Choosing the Right iOS Wake Word Service

Choosing the Right iOS Wake Word Service

Spokestack offers two wake word services in iOS: appleWakeword and tfLiteWakeword. Which should you use?

The answer, of course, is up to you! Spokestack always gives you options, because one size does not fit everyone, and because, like you, we hate vendor lock-in.

Wait, there’s a wake word?

Indeed! If you want your app to be controllable purely by voice, you need a wake word — a word (or short phrase) that tells your app “the next thing the user says is meant for you”. The wake word detection component in Spokestack is responsible for detecting any of a user-defined set of keyword phrases in soft real time. Once detected, the Spokestack pipeline activates, providing you with an activation event and triggering the configured speech recognition service. The accuracy, speed, and flexibility of wake word detection depends on which service you configure.
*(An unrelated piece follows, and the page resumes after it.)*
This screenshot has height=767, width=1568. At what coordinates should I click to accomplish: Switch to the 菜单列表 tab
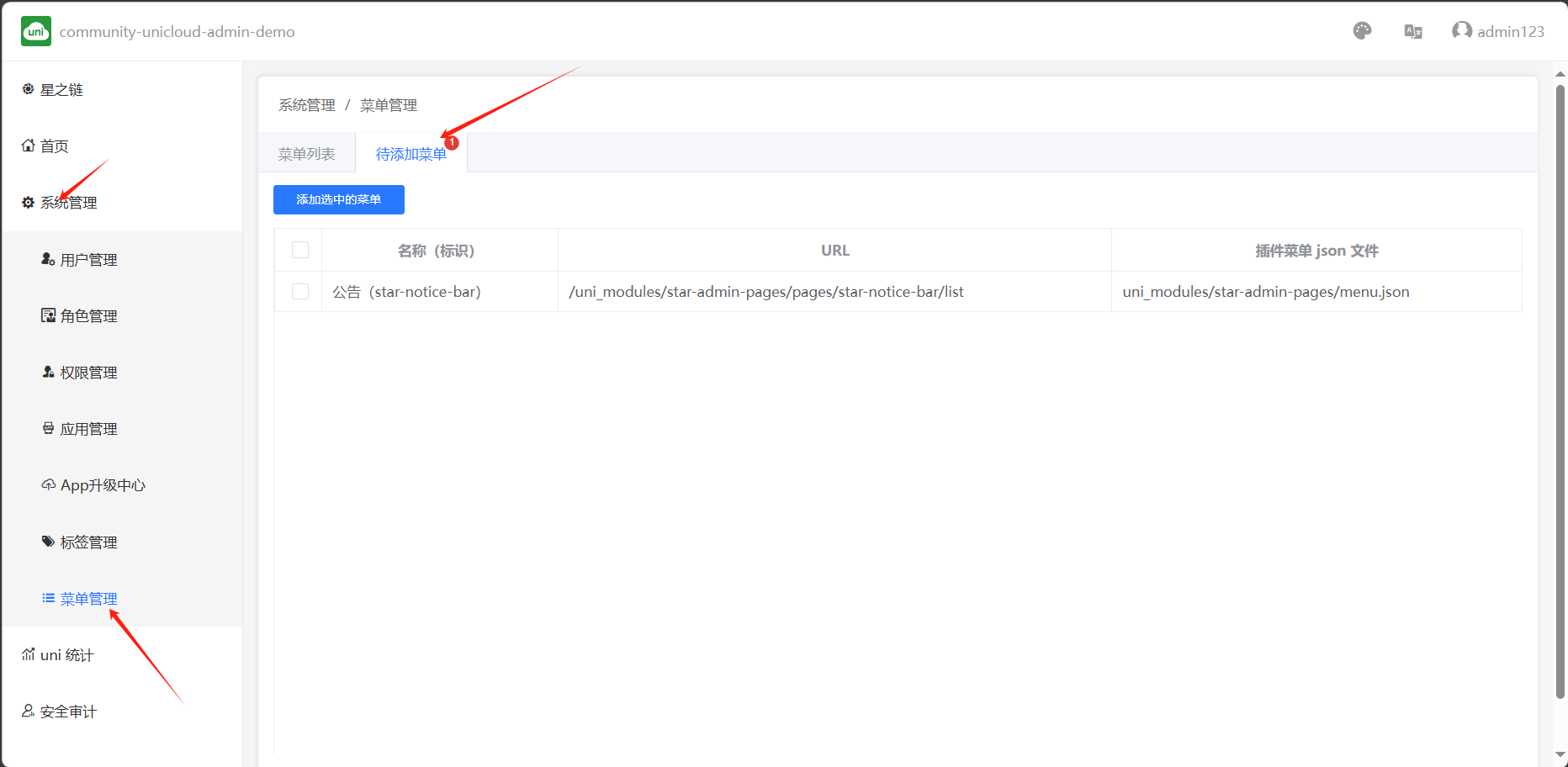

Ok, so which one should I use?

In general, tfLiteWakeword will have better accuracy and faster activation. appleWakeword is intended for quick demos where you want to try out different wake words for UX research and not have the overhead of having to build a TensorFlow model for every option. Let’s discuss the guidelines for using them in more detail by asking two questions.
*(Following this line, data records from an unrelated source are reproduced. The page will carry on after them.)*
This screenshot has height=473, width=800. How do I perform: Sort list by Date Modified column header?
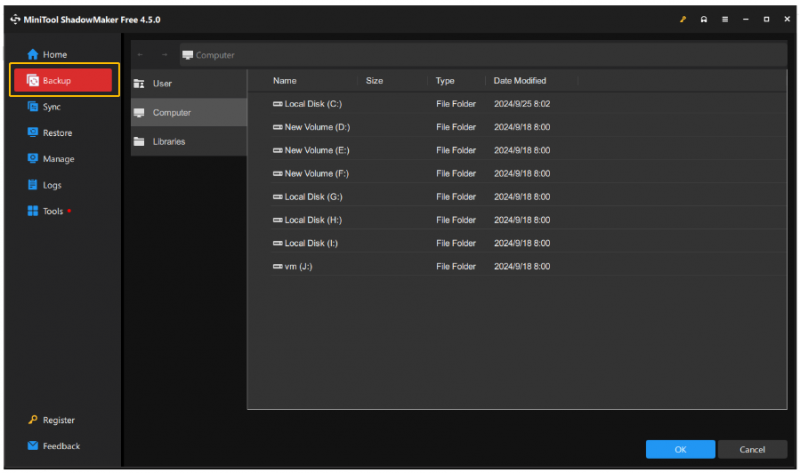tap(519, 81)
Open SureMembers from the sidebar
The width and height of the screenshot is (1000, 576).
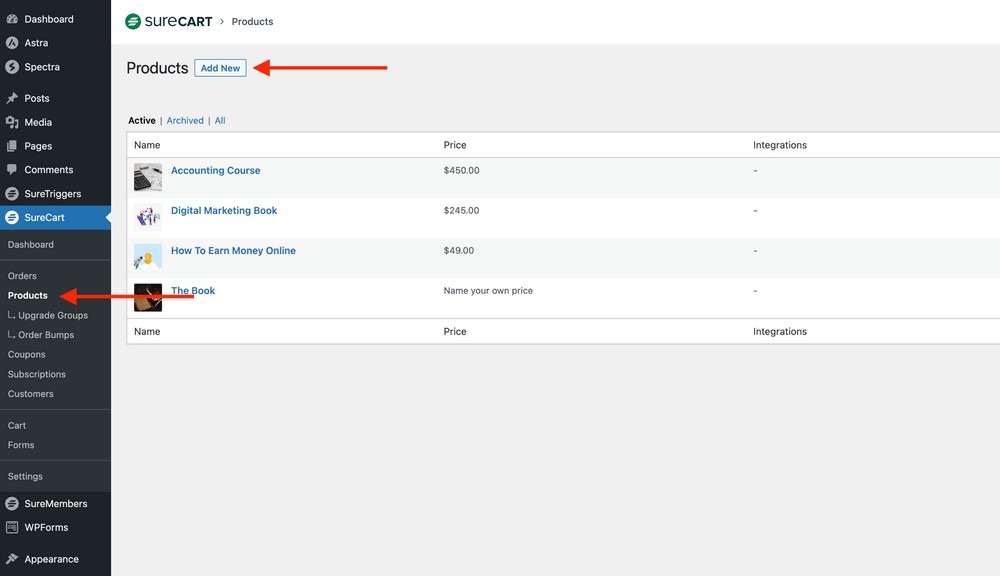tap(55, 504)
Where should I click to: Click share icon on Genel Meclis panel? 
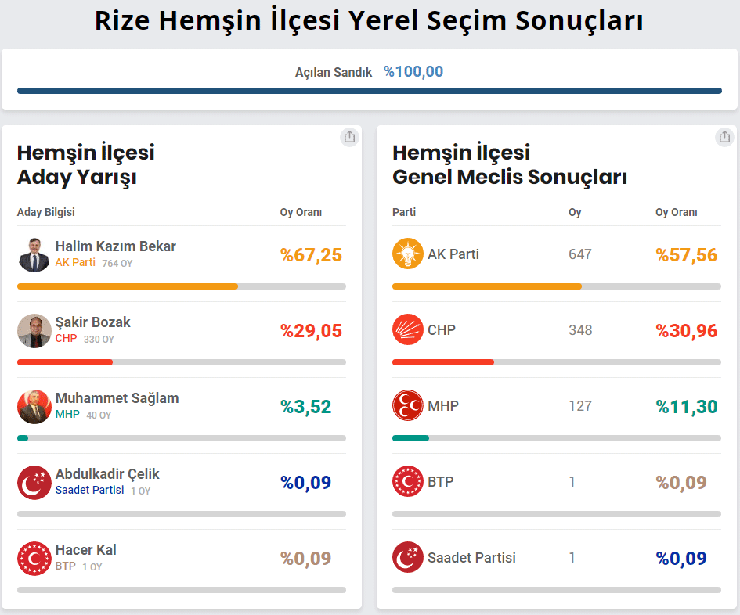pyautogui.click(x=725, y=137)
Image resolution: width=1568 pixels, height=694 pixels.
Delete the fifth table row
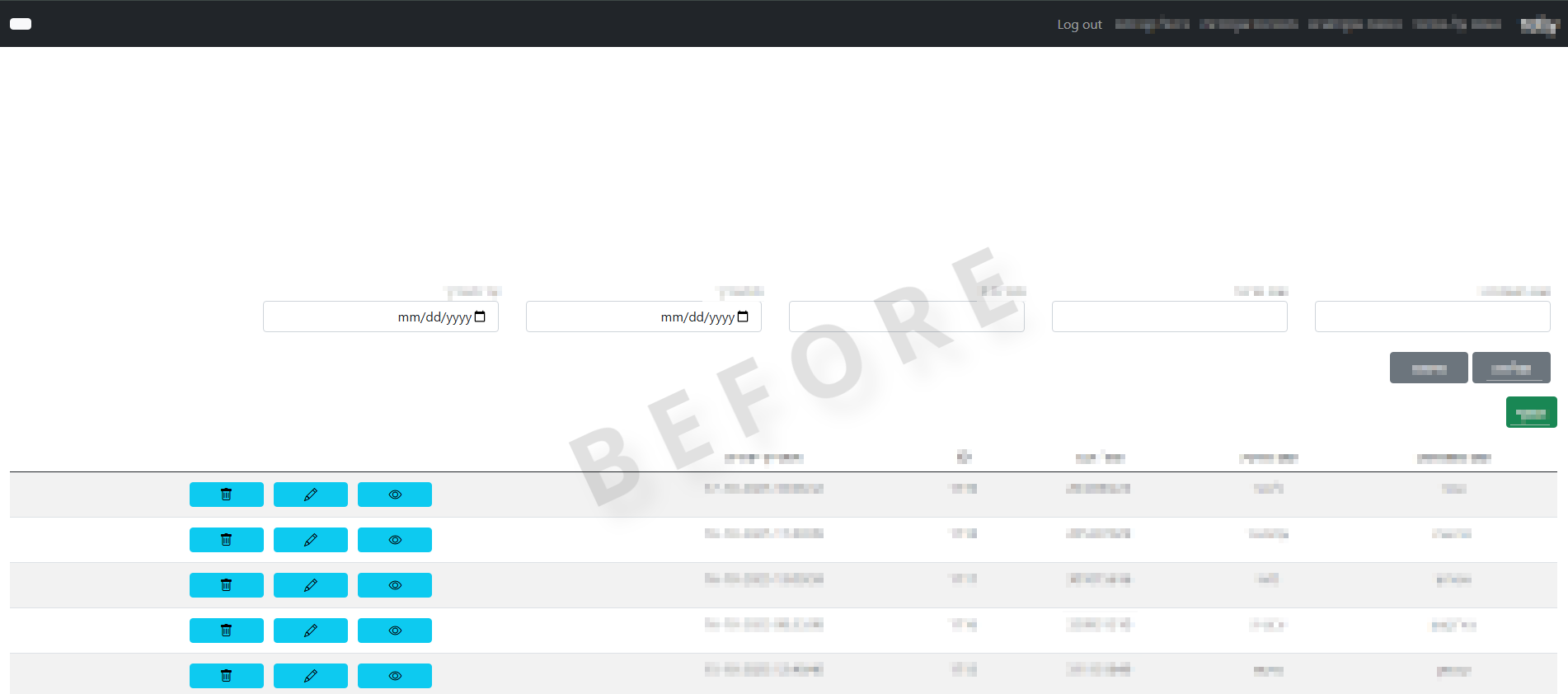[x=226, y=676]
What wake word do we want our app to use?

What wake word do we want our app to use? Tricky question! Answering the question means UX research, brand identity discussions, and even linguistics consulting. Of course Spokestack is here to help with that.

Prefer

Spokestack’s appleWakeword uses Apple’s free on-device ASR to transcribe all speech heard while the Spokestack pipeline is running, and then filters that speech for the wake word(s) that you specify in the SpeechConfiguration.wakewords configuration. This allows you to have a tight testing cycle when trying out the UX of different wake words. Boss doesn’t like your favorite “HAL” wake word idea? Just change a single line and try out their “GUNTER” idea. Just want your app to get an event when a user says “take a selfie”, or even allow your users to choose their own wake words? No need to muck with fancy embedded computing models — just change one line of code!

Avoid

appleWakeword should not be used in any published app, both because its performance will always be slower than tfLiteWakeword and because it depends on running constant ASR over all speech while the pipeline is running, which is both a privacy concern and an overuse of resources for the actual task.

How do I distribute my app with a fast, accurate, efficient, on-device wake word?
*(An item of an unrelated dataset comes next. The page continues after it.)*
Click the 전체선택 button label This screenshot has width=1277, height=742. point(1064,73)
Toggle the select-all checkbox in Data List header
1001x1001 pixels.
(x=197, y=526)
Spokestack’s tfLiteWakeword fits the bill for you! You’ll gain fast, accurate, efficient, wake word activation that runs entirely on-device. It features a state-of-the-art machine learning pipeline using attention-based models; they operate continuously, each feeding output into the next, for both efficiency and accuracy.

To get you started, Spokestack provides pretrained TensorFlow models that enable on-device wake word detection. These free models, however, only recognize the word “Spokestack”; in order to have your app respond to a different word or phrase, you’ll need your own custom models.

Prefer

Work with us to develop a custom TensorFlow model, and then distribute that model with your app configured to use tfLiteWakeword. When testing your app using tfLiteWakeword, be sure to consult the Spokestack pipeline model hyperparameter configuration guide.

Avoid

Don’t use tfLiteWakeword without a TensorFlow model of the wake word you want to use, or when you don’t know what wake word you want to activate your app.

Originally posted June 16, 2020